Palliative and hegemonic dimensions of conservatism: the mitigating role of institutional trust in shaping attitudes toward migrants and migration policy preferences

Front Psychol. 2024 Feb 15:15:1308990. doi: 10.3389/fpsyg.2024.1308990. eCollection 2024.

Abstract

The study explores the links between palliative and hegemonic dimensions of conservatism, attitudes toward migrants and restrictive migration policy preferences. Participants reported on their palliative dimension (social conservatism, traditionalism) and hegemonic dimension (social dominance orientation, collective narcissism) of conservatism, trust in government, attitudes toward migrants, and restrictive migration policy preferences. The results show that both dimensions of conservatism are indirectly linked to more restrictive migration policy preferences through negative attitudes toward migrants. Moreover, the present study indicates that increasing institutional trust may be an effective mechanism mitigating negative attitudes toward migrants for individuals high in the palliative dimension of conservatism.

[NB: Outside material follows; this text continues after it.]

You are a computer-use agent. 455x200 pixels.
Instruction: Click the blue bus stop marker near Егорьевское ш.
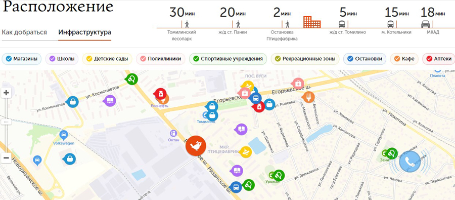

Keywords: attitudes toward migrants; collective narcissism; conservatism; migration policy preferences; social conservatism; social dominance orientation; traditionalism; trust in government.

Grants and funding

The author(s) declare financial support was received for the research, authorship, and/or publication of this article. This work was supported by the VEGA under grant no. 2/0030/24: distrust mindset and non-normative behaviour: from perceptions of social reality to violations of social norms. This output was supported by the NPO “Systemic Risk Institute” no. LX22NPO5101, funded by European Union – Next Generation EU (Ministry of Education, Youth and Sports, NPO: EXCELES).